Friday, April 24, 2015

India struggles to woo retail investors to govt bonds

MUMBAI (Reuters) - The Reserve Bank of India's move this month to allow retail investors to buy government bonds has so far failed to lure savers, throwing into question efforts to deepen the country's debt markets and help cushion them from global volatility.

Without tax breaks or other incentives, India's small investors are unlikely to flock to government securities even with easier access, not least because they can get better returns from other savings products, traders say. That is in sharp contrast to foreigners' appetite for Indian government debt -- their investment limits are nearly exhausted.

"By itself, whatever medium you create, interest is likely to be muted from individuals. In most deep markets, money is routed through a pooled fund mechanism, through institutions," said Ashish Parthasarthy, treasurer at HDFC Bank.

Globally, sovereign debt is usually held by a clutch of institutions with minimal retail participation, and in India too, the current share of retail investors is much less than 1 percent out of the total $635.75 billion outstanding.

But the RBI paved the way for that to change earlier this month, betting that more retail investors will stabilise demand. It has in the past criticised primary dealers for failing to do enough to put government bonds within the reach of average investors.
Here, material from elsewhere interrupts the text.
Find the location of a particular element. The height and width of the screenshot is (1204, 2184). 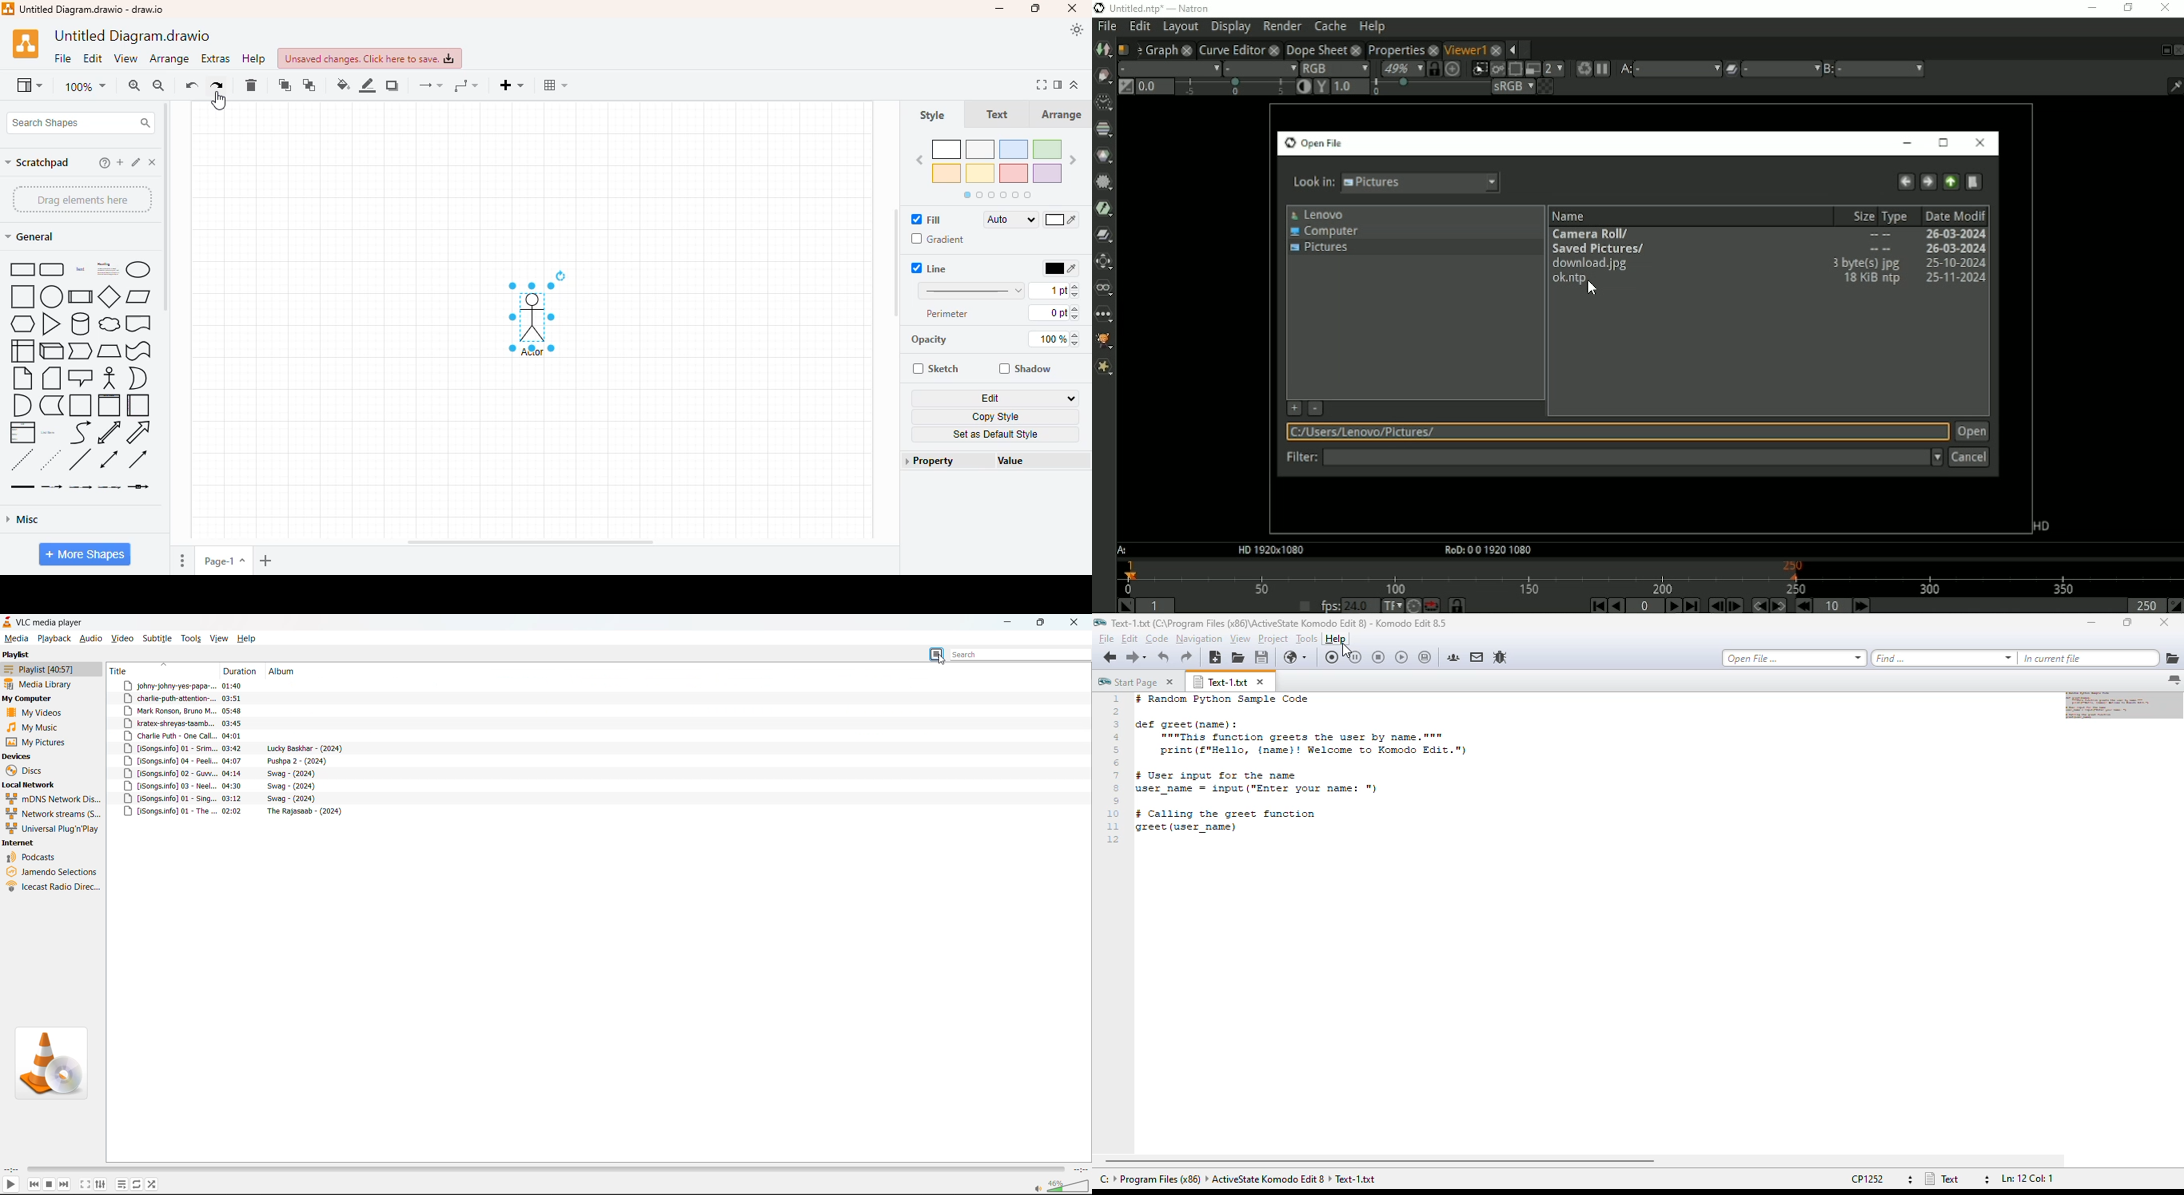

maximize is located at coordinates (1037, 8).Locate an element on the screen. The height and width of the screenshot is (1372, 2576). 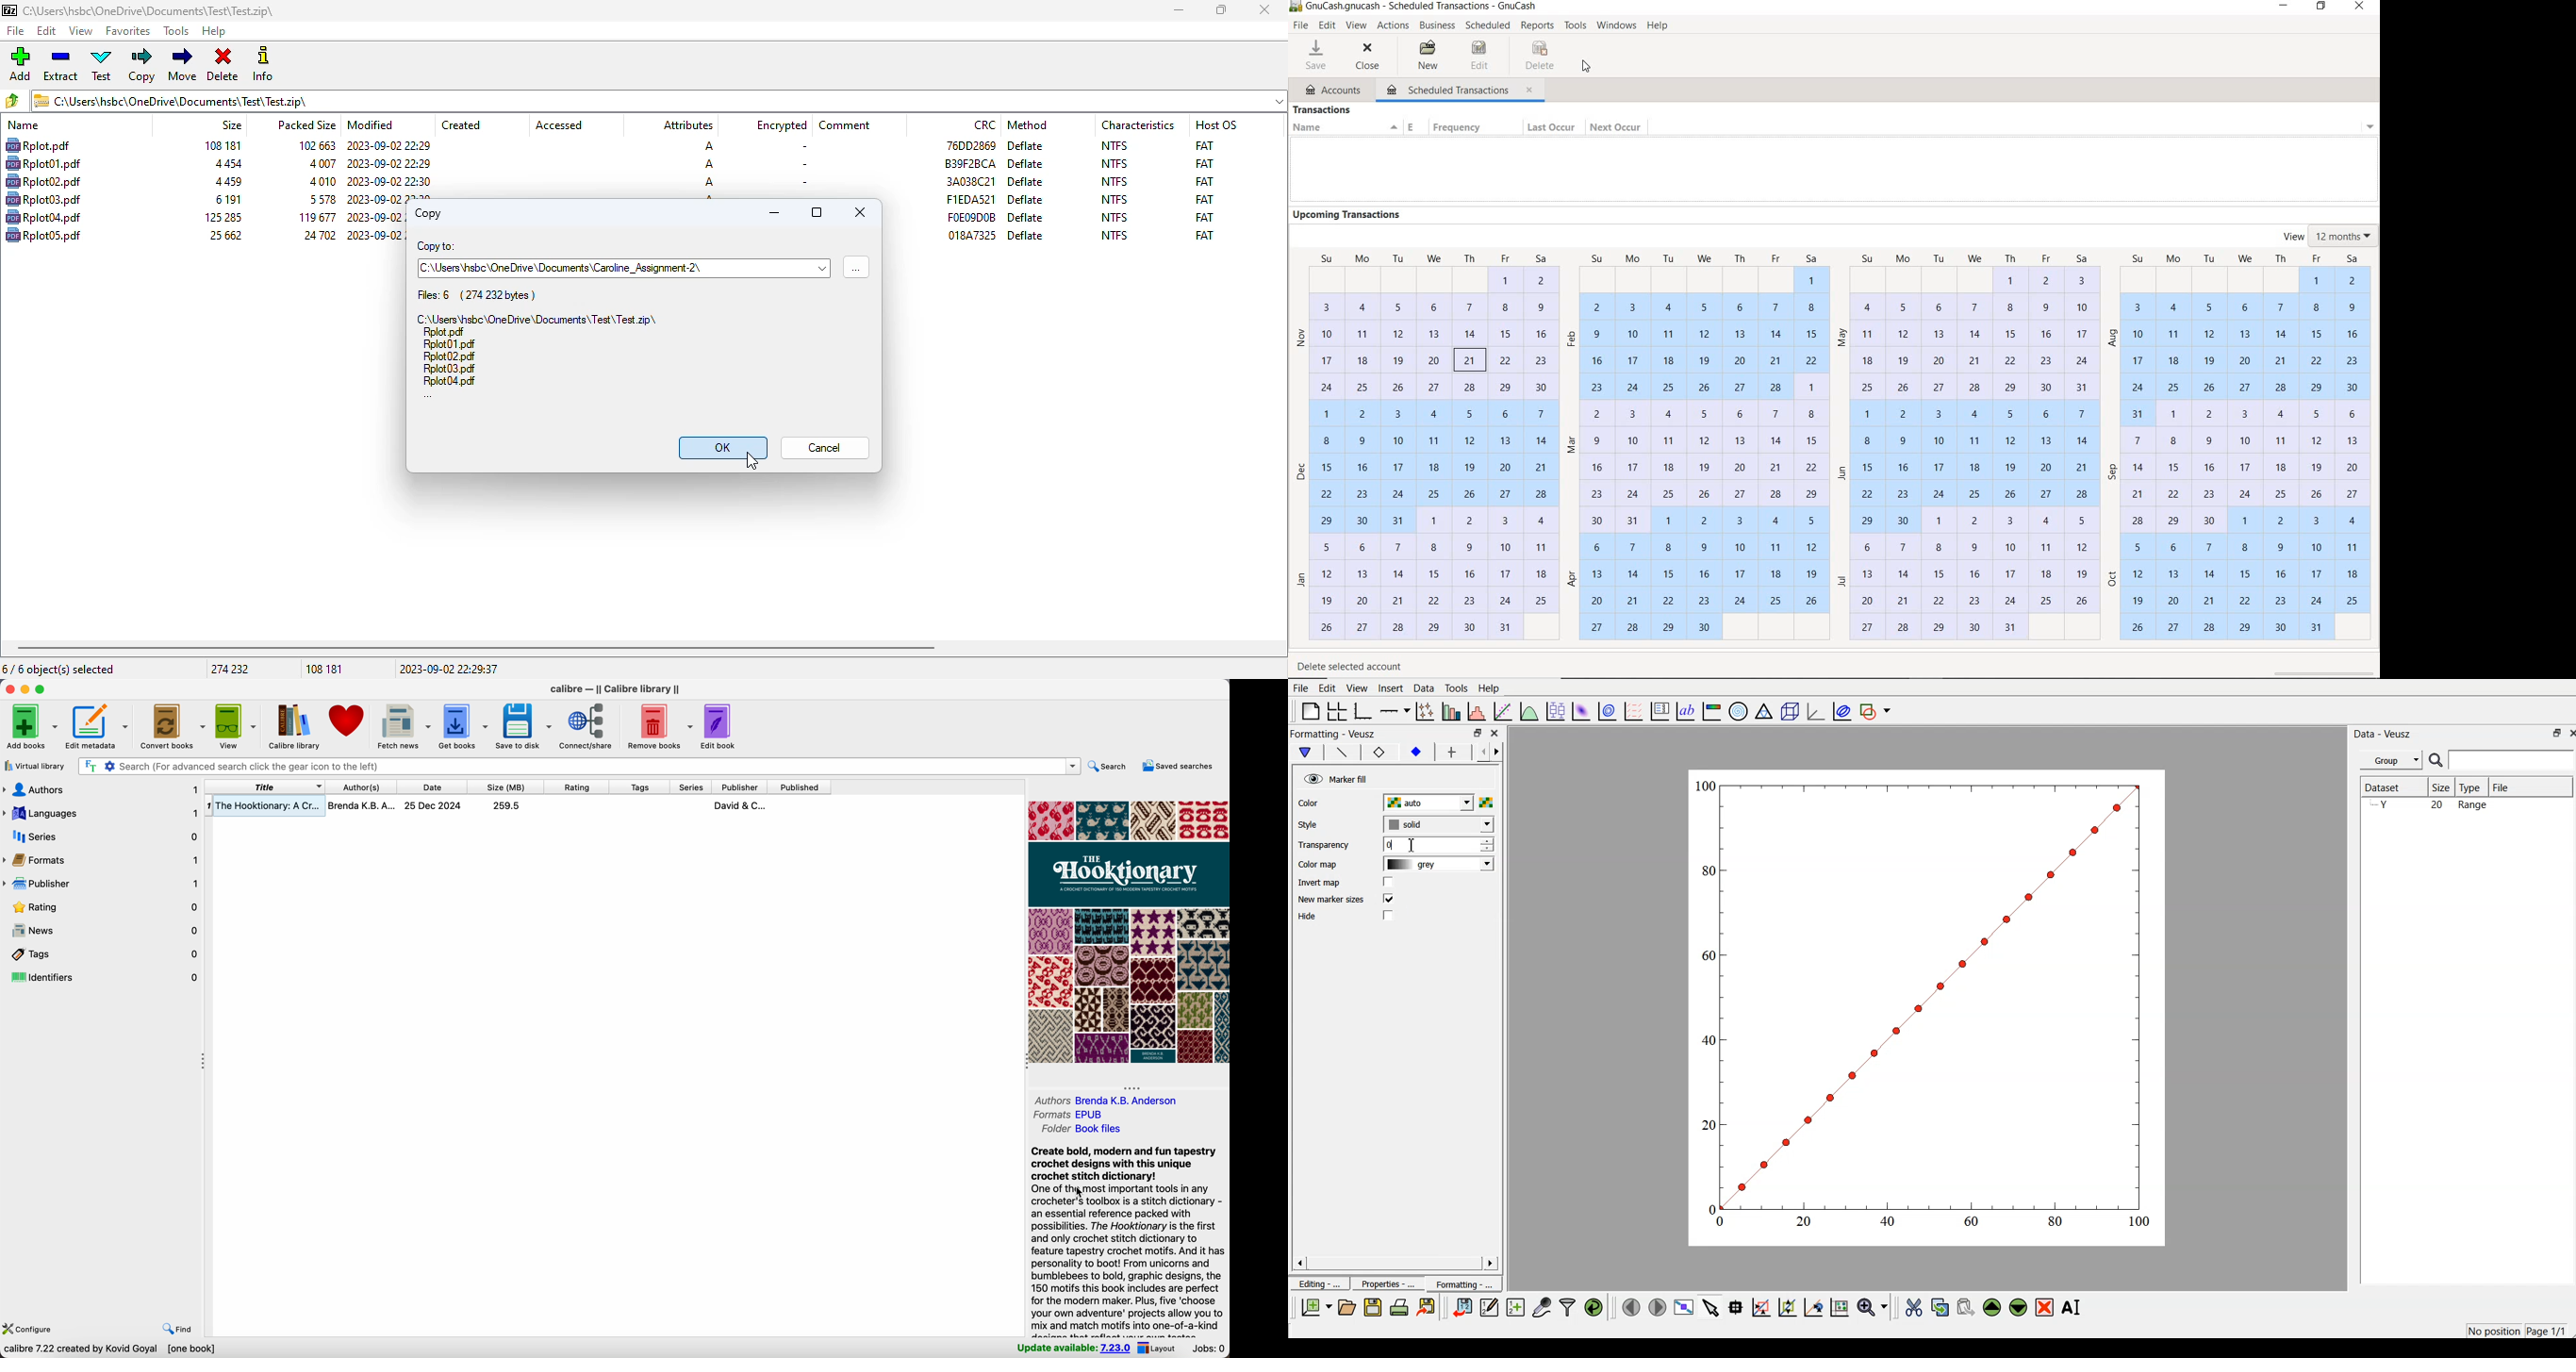
FAT is located at coordinates (1204, 217).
This month, it announced a slew of measures to allow internet-based access for retail investors, for example. But traders are sceptical, and volumes little changed.

"The RBI belief is misplaced that a large pocket of liquidity is waiting to come in to government bonds," said a senior official with a brokerage.

Like other countries, individuals in India invest in the sovereign debt market usually through institutions like Life Insurance Corporation, the dominant life insurer.

Retail or mid-segment investors typically turn to savings instruments such as fixed deposits, which offer interest rates around 8.75 percent - at least 100 basis points more than T-bills and 10-year benchmark bonds.

Yet a policy official involved with the developments said the RBI bid to provide direct web-based access to existing bond investors was key, as it brought down the cost of investment.

Volumes could well follow, eventually. "If we start focusing on it in the right spirit right now, it will take us four to five years to see any meaningful change," said Killol Pandya, senior fund manager, fixed income at LIC Nomura Mutual Fund Asset Management.